17 setembro, 2011

Penso logo insisto – O palhaço insular

Ser palhaço é uma arte nobre, comovente, hilariante. A vida de um palhaço é fazer palhaçadas. Seja à frente de uma câmara de televisão, ou de um microfone domesticado, seja num comício em Câmara de Lobos, ou num desfile de carnaval.
Todos os anos, nos cortejos do entrudo funchalense, lá está ele, o palhaço folião. De charuto cubano de palmo e meio, vermelhusco, diatadorzinho parolo a tempo inteiro, careca, populista, ébrio de excitação, demagogo, fala-barato, ridículo, rezingão. Lá está ele. A rir-se. De quê?
No aeroporto de Santa Catarina há letreiros a informar quem chega: “Aqui, na Madeira, não há oposição”. E é verdade. Não há mesmo. A sério, nunca houve. Apenas alguns resistentes rabugentos que ao fim de trinta anos ainda não conseguiram convencer ninguém. E muito menos remover o dito cujo do palhácio.
Para memória futura, e para que conste, o homem é senhor doutor e formou-se em Coimbra. Dizem as más línguas que o tempo que lá andou dava para tirar dois cursos. Mas só tirou um. E mesmo assim, à rasca.
Naqueles tempos, em Coimbra, havia uma geração de gente que pensava e fazia pensar os outros: Manuel Alegre, António Barreto, Rui Vilar, Eurico Figueiredo, Carlos Candal, Lousã Henriques, Proença de Carvalho, José Carlos de Vasconcelos, Fernando Assis Pacheco, o Zeca, o Adriano, tantos.
Mas, nas memórias académicas, só consta que o insular boémio se notabilizou por ter um especial tropismo para o sumo de uva fermentado.
Por estranhos acasos do destino – e por culpa do 25 de Abril – várias vezes entrámos em colisões frontais.
A primeira foi no tempo em que existiam os chamados “Conselhos de Informação” para a RTP, RDP e ANOP, aos quais competia garantir a democracia mediática. Um dia fomos à Madeira. E, para nos humilhar, o insular anfitrião recebeu-nos no seu palhácio vestido de pijama e robe! De imediato, reagi: descalcei os sapatos e atirei as meias para cima da carpete do salão. Ficámos assim empatados 1 a 1.
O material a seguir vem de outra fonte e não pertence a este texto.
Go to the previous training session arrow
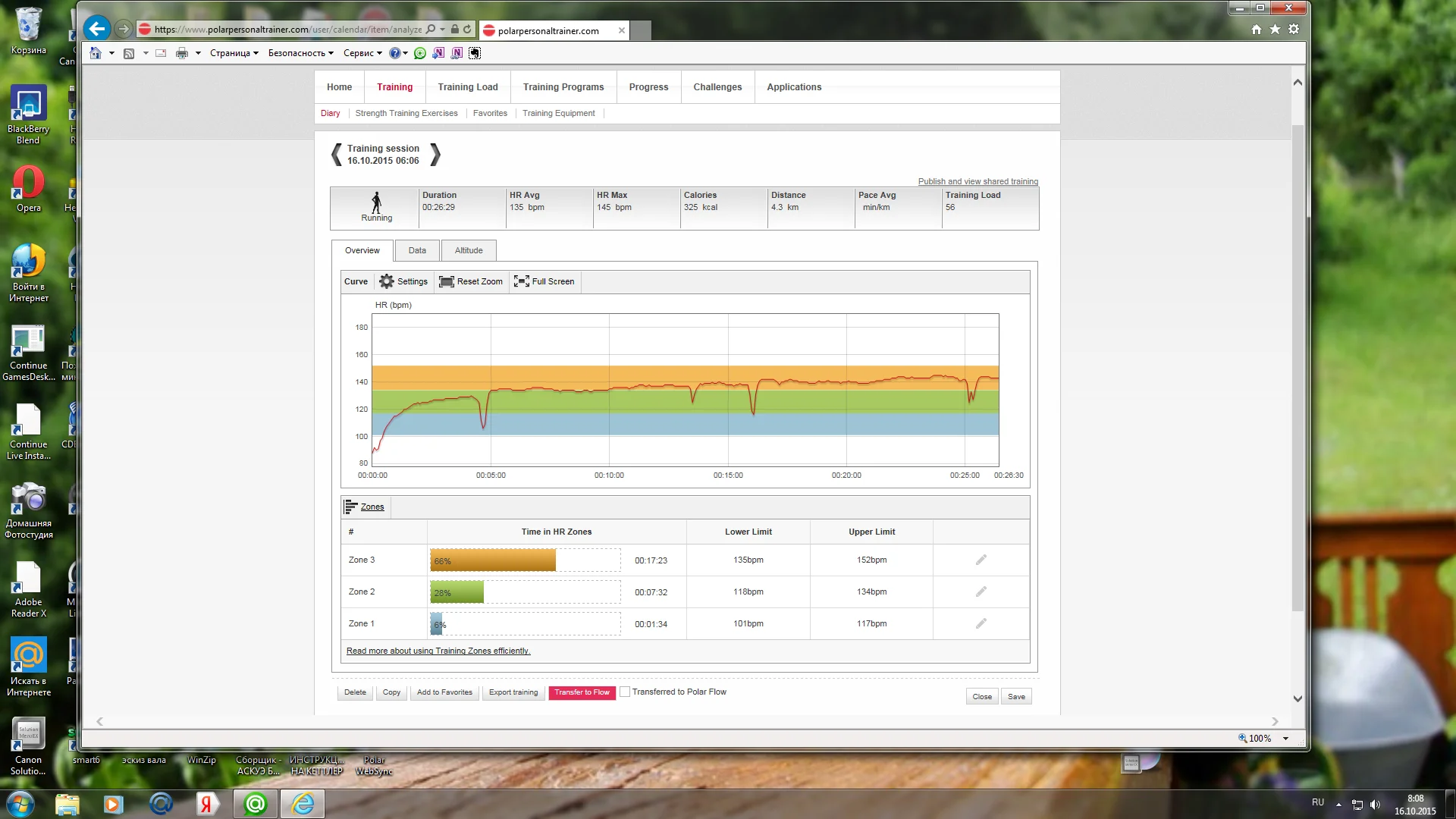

Outra desafinação aconteceu quando eu era director de programas da RTP e tinha sob a minha responsabilidade os centros regionais da Madeira e dos Açores. O homem – habituado a mandar e a ser obedecido – exigia-me duas coisas: 1ª- Ser ele, e não eu, a mandar na televisão madeirense; 2ª – Que eu lhe oferecesse um carro de exteriores, que custava um balúrdio, para que as suas diárias deslocações e inaugurações pudessem ser transmitidas em directo na TV. Penso que, até hoje, ainda está em lista de espera.
Outra colisão – e para terminar – passou-se nos anos 90 quando eu era deputado. Um belo dia recebi na Assembleia da República uma carta e um vídeo vindos da ilha das flores e oferecidos pelo seu patrono.
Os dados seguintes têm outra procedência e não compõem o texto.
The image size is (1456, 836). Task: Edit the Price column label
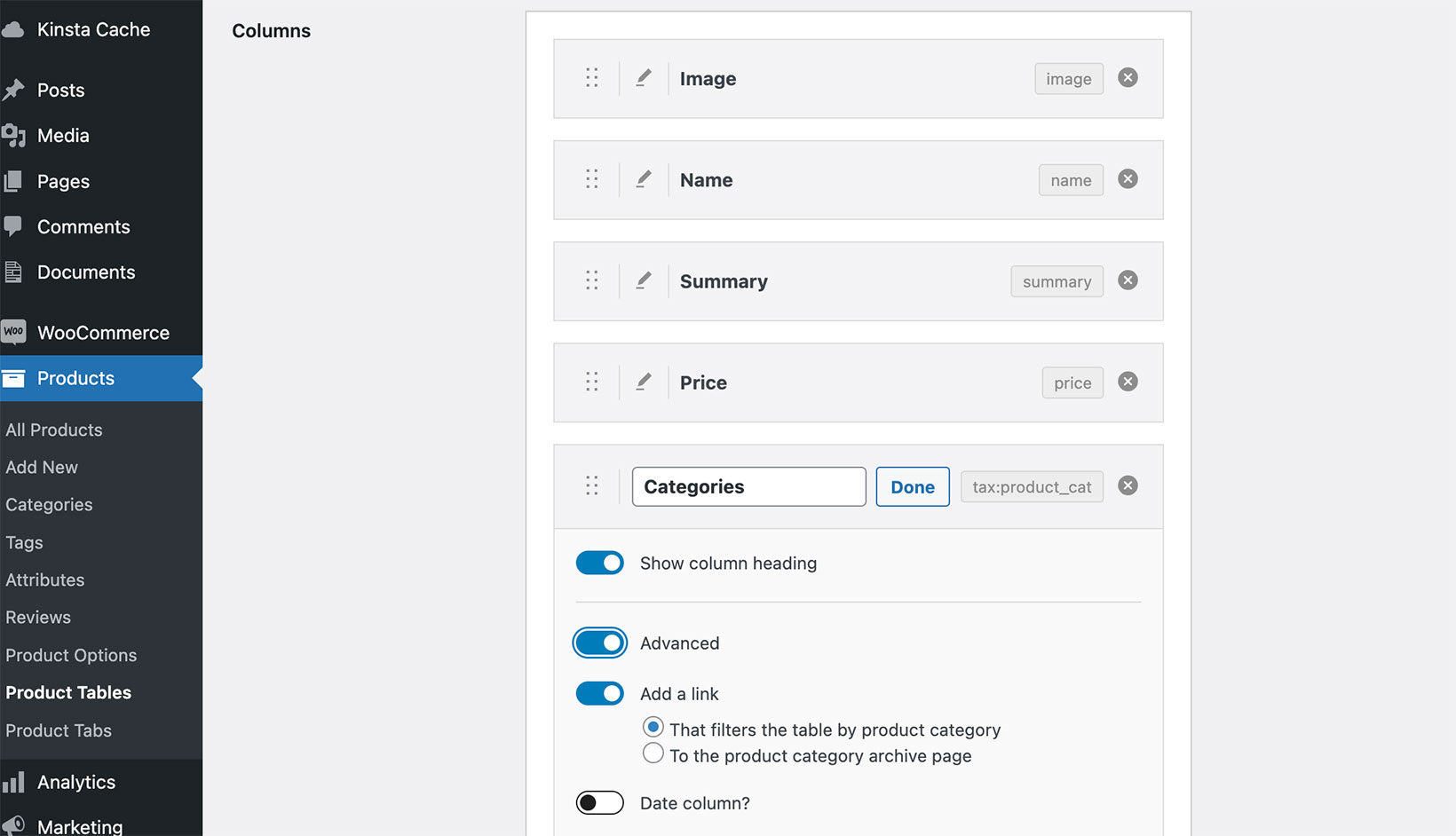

A cassete vídeo era fogo de artifício de propaganda: pontes, estradas, viadutos, obras, jardins dez vezes inaugurados, bandeiras empunhadas por figurantes contratados. Ceausescu não faria melhor. Educadamente escrevi-lhe a agradecer a oferta: “Fico muito agradecido a Vossa Excelência, mas preferia menos viadutos e mais democracia”. A resposta não se fez esperar: não foi uma daquelas cartas que explodem… mas andou lá perto.
Não fossem os 550 milhões de euros de buraco nas finanças madeirenses e, provavelmente, não me teria ocorrido escrever isto.
Numa ilha de 250 mil habitantes a carnavalesca criatura conseguiu arejar 550 milhões. Se a mesma demência gastadora fosse aplicada ao continente, em proporção, daria a módica quantia de 22 mil milhões, 40 vezes mais!
O leitor sabe o que são 22 mil milhões? Eu cá não sei.
Mas há uma coisa que eu sei: é que não há carnaval sem 4ªfeira de cinzas.